Assemblymember Richard Gottfried, who represented parts of Midtown Manhattan and the West Side in the state Assembly for more than five decades, chose not to seek re-election this year, putting an end to a career that first saw him win office in 1970. For 50 years Gottfried has seen Albany lawmakers rise and fall, the balance of power shift, and legislative agendas that have impacted millions of New Yorkers.

“When I announced my candidacy, the Beatles were still together,” he said in an interview with Gothamist. “By the time I got to Albany, I think they were gone.”

To call Gottfried an Albany and Manhattan institution would be selling him short.

A leading progressive voice in Albany, Gottfried championed issues like the legalization of same-sex marriage and decriminalization of marijuana for years — or in some cases decades — before they actually became law.

He served as the powerful chair of the Assembly Health Committee, becoming a leading voice on health care policy in New York while, for the last 30 years, sponsoring a yet-to-be-approved bill to enact a single-payer health care system in the state. Among his last pieces of business will be deciding whether his colleagues should be given a pay raise.

Gottfried, 75, spoke to Gothamist for an exit interview as he prepares for retirement from the only adult job he’s ever known.

The following has been edited for length and clarity.

Gothamist: Take me back to that time. I mean, you were a 23-year-old college student. What kind of 23-year-old wants to run for the state Legislature? What was going through your head at the time?

Gottfried: Well, I was actually in law school. I took off the spring semester of my second year in law school to devote full-time to my campaign. And then after I got elected, I went to school in the fall and Albany in the spring. So law school took a little longer.

But when I was 13 in 1960, John F. Kennedy was running for president. I thought he was just the greatest and decided that I wanted to do elective office as a career. And a year later, I arrived in high school and joined the debating team and fell in with a handful of other kids, one of whom is Jerry Nadler, who’s now my congressman. And we all felt about the same way and decided we would band together and seek to take over the world — or at least the West Side of Manhattan.

We started getting involved in local political campaigns and, in the late 1960s, got involved in organizing the McCarthy presidential campaign and some antiwar activities and organizing block associations and whatnot — all with the eye that this would create, ultimately, the basis for running to be Democratic Party district leaders and running for the Legislature.
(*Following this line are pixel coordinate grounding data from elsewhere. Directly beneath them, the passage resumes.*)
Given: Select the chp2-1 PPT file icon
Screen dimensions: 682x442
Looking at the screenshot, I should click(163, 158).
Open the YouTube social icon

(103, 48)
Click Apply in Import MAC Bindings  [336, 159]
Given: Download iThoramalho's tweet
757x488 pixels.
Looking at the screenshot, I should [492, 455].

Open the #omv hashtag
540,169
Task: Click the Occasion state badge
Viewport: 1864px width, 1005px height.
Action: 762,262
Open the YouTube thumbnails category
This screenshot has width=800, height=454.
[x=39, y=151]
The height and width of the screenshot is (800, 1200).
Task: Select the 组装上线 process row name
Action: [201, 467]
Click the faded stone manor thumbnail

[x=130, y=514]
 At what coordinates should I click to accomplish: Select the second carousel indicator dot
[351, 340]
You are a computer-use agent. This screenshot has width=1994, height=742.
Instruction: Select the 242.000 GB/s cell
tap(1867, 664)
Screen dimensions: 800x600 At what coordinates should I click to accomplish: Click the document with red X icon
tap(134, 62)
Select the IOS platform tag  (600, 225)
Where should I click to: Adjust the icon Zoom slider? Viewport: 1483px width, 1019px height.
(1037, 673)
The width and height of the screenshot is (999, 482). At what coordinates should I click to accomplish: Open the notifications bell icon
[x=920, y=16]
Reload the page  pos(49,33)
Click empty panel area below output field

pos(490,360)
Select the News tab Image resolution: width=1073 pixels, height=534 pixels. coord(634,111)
The fact that at age 21, 22, 23, that this was utterly preposterous never really occurred to us.

Had you been to Albany before at that point?

Well, yes, I had.

In the summer of 1967, we had a state constitutional convention that actually met in the Assembly chamber. And I got a job as a summer student intern at the constitutional convention. So I spent a couple of months in the Capitol, in the Assembly chamber. The convention operated on the Assembly rules, so I got to watch something like the Assembly in operation. So I wasn’t a complete stranger to Albany when I got elected.

I really had very little idea, looking back, what exactly one does as an assemblyman, and had really little idea whether I would be there for a term or two or whether this would be my life’s work. Who knew?

What do you know now about legislating that you wish you knew when you first got in office?

Well, almost everything I know, I didn’t know when I first arrived — you know, getting bills drafted well.

Most legislation is drafted either by legislative staff, or by outside groups that have a problem they want solved, and so they write up a bill and bring it to the Legislature. I enjoy drafting legislation. I always say: Some people do crossword puzzles for fun. I draft bills for fun. It’s fun making words line up and do the things I want them to do.

I really had very little idea, looking back, what exactly one does as an assemblyman, and had really little idea whether I would be there for a term or two or whether this would be my life’s work. Who knew?

Manhattan Assemblymember Richard Gottfried

But learning how to make sense out of a bill, learning which bills I need to spend time reading, which bills I can rely on somebody else’s judgment, learning the committee process and how to persuade a committee chair to put your bill on an agenda, and then how to get it to the floor — I often describe the legislative process as a maze that is lined with fly paper. So it’s not only hard to find your way through it, but your bill can get stuck to the wall and not move unless you’re there watching to make sure that you can pull it off the wall and get it back moving through the maze. That’s just stuff you’ve got to learn by being there.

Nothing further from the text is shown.